Moreover, IoT can enable machines to communicate with each other, a process known as Machine-to-Machine (M2M) communication. This allows them to exchange production data and synchronize their operations.

Another important feature of IoT is that it allows manufacturers to predict when a machine needs maintenance. This is key in reducing unplanned downtime, which can lead to signifcant disruptions to production.

Advantages

• Automatic alerts to frontline personnel
• Granular data on machine performance and operations
• Prevention of downtime, breakdowns, quality issues, etc.
• Automatic synchronization of machine operations

Cloud Computing

Cloud computing plays a big role in the connected factory because of its unparalleled storage, processing, and analytical capabilties. It is at the core of things such as advanced analytics, machine learning, and predictive analytics.

Additionally, the cloud enhances data security and the availability of manufacturing IT systems. This prevents on-premise outages from disrupting operations. Moreover, the accessibility of cloud computing systems enables all factory stakeholders to access data and applications, even remotely, thereby enhancing a factory’s collaborative capabilities.

Advantages

• Enhanced security
• Unparalleled computational power
• Increased collaboration

Big Data Analytics

Big Data Analytics leverages the enormous wealth of data that IIoT sensors gather to extract valuable insights and detect patterns. By combining this technology with machine learning, manufacturers can predict when a machine needs maintenance, for example, thereby avoiding costly amounts of downtime and increasing the lifespan of equipment.

Another example comes in the area of energy consumption. By gathering and analyzing the data of energy-related equipment, manufacturers can pinpoint the areas where energy consumption could be optimized. Apart from having an impact on costs, Big Data Analytics can therefore open up a doorway to more sustainable manufacturing.

Advantages

• Improved quality, maintenance, inventory management, etc.
• Enhanced insight into operations
• Prediction of anomalies, breakdowns, etc.

Robotics and automation

Robots are already widely used in manufacturing to automate repetitive, non-value-adding work. In the future, manufacturers will leverage the use of so-called Co-bots to work in collaboration with human personnel.
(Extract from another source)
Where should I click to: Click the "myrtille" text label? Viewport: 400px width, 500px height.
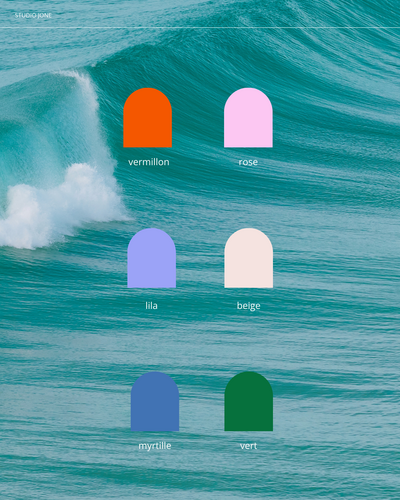pyautogui.click(x=155, y=446)
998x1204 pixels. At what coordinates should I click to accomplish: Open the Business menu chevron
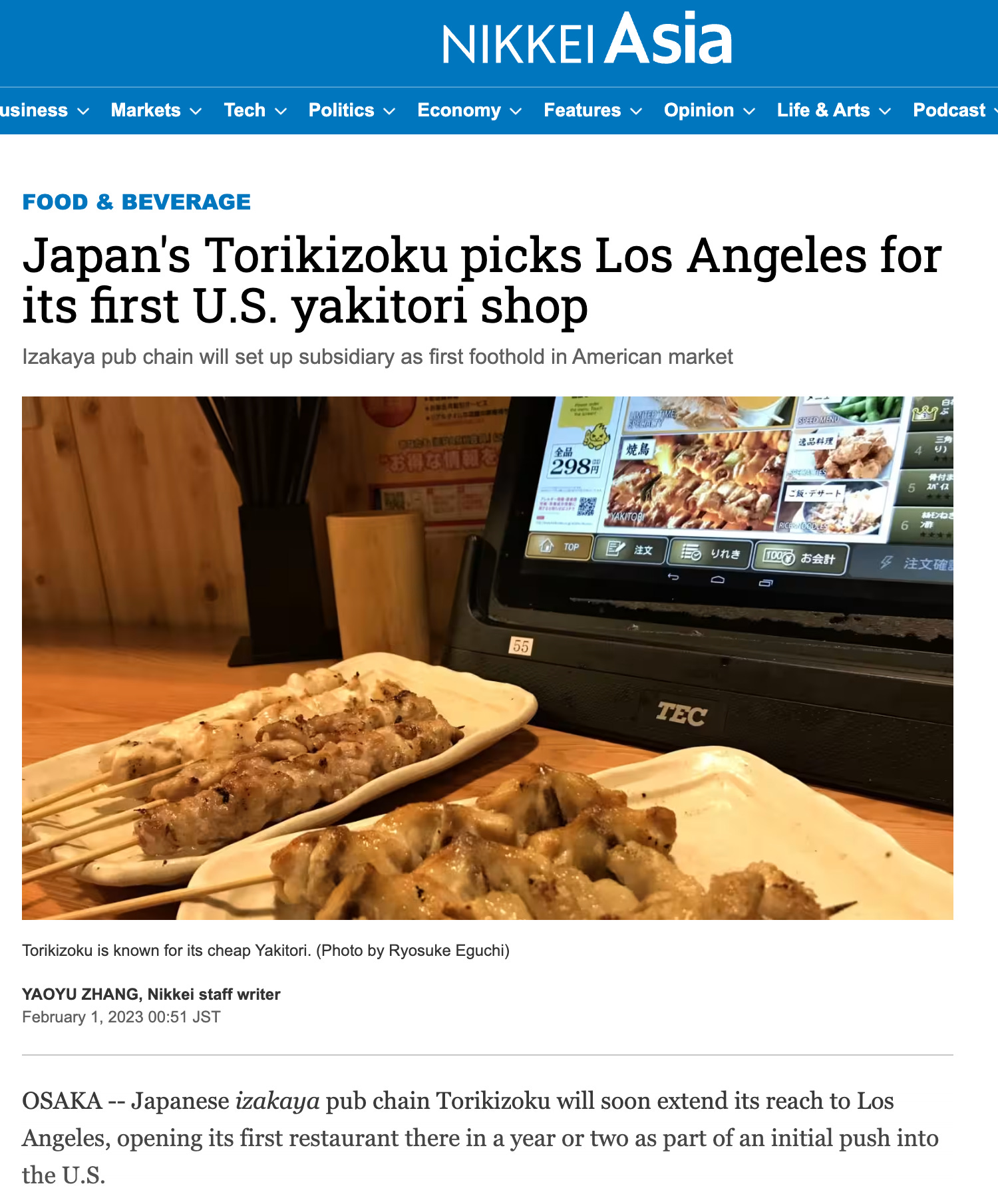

The use of robots and automation frees up humans from repetitive or dangerous work, such as the handling of hazardous materials. Furthermore, robots are used to perform tasks such as soldering, welding, and fastening with improved accuracy and speed. Various organizations, such as Tesla, already leverage this technology on a large scale.

Advantages

• Automation of non-value-adding work
• Increased quality of end-products due to enhanced accuracy
• Increased data analysis capability due robots collecting data

The role of Connected Worker Platforms in the connected factory 

The Connected Worker Platform is a crucial technology for the connected factory. In short, it is a one-stop-shop, mobile-enabled platform that digitalizes the majority of an operator’s daily tasks.

Why is it so important? Well, Connected Worker Platforms are key in connecting many of the technologies we outlined above with the operators on the shop floor.

A common issue with IoT, for example, is that its data is often displayed on large screens that frontline personnel cannot read. A Connected Worker Platform connects IoT triggers with the handheld devices used by frontline workers. When the IoT network discovers an anomaly, operators are alerted instantly, which has a big impact on MTTR.

In summary, the Connected Worker Platform is the ultimate connecting factor, leveraging the potential of the above technology and placing it in the hands of human personnel. Our CRO, Elmer, explored the Connected Worker Platform’s role in more detail at last year’s Hannover Messe. You can watch his talk here on YouTube.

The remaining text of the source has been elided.